High cost, low balance SMSFs are in ‘transition’ period: report finds

High relative operating costs experienced by SMSFs with small balances is indicative of a transition period, and not an ongoing situation, according to the June 2016 Class SMSF Benchmark Report.

“Recent industry commentary has suggested that self managed super funds with smaller balances are not cost effective, citing that based on ATO data, funds with balances of $50,000 or less have lost 15 per cent over 7 years to June 2014,” said the report.

According to the ATO’s Self-managed superannuation funds: A statistical overview 2013-2014, the most recent report available, the average operating expense ratio in 2013/14 for SMSFs in the $1 – $50,000 range was 12.05%.

The Class SMSF Benchmark Report, based on a statistical analysis of the more than 100,000 SMSFs using Class Super, finds that these low-balance funds are largely either newly formed and growing or winding-up.

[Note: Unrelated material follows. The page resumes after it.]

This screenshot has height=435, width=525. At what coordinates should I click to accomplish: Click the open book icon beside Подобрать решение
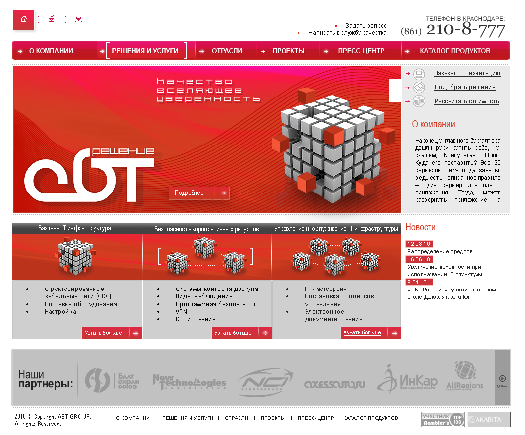(419, 87)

Additionally these funds can have “significant” set-up and advice expenses.

Class calculates that the average time an SMSF is in the sub-$50,000 range is 2.06 years.

“Class’ findings verify and quantify what many in the industry suspected i.e. that the dynamics of funds with balances of less than $50k are similar to that of an airport transit lounge, with constant arrivals and departures,” says the report.

“Given the high turnover in this bracket, it is incorrect to assume that funds with low balances are sitting around for many years paying ongoing high fees.”

Class Ltd CEO, Keven Bungard, said: “Our inaugural SMSF Benchmark Report, published last quarter, was extremely well received across the industry. Looking at the dynamics of smaller balance funds for the June Report has been an informative exercise, with insightful findings that bring clarity to recent industry discussions around the cost effectiveness of smaller balance funds over time.”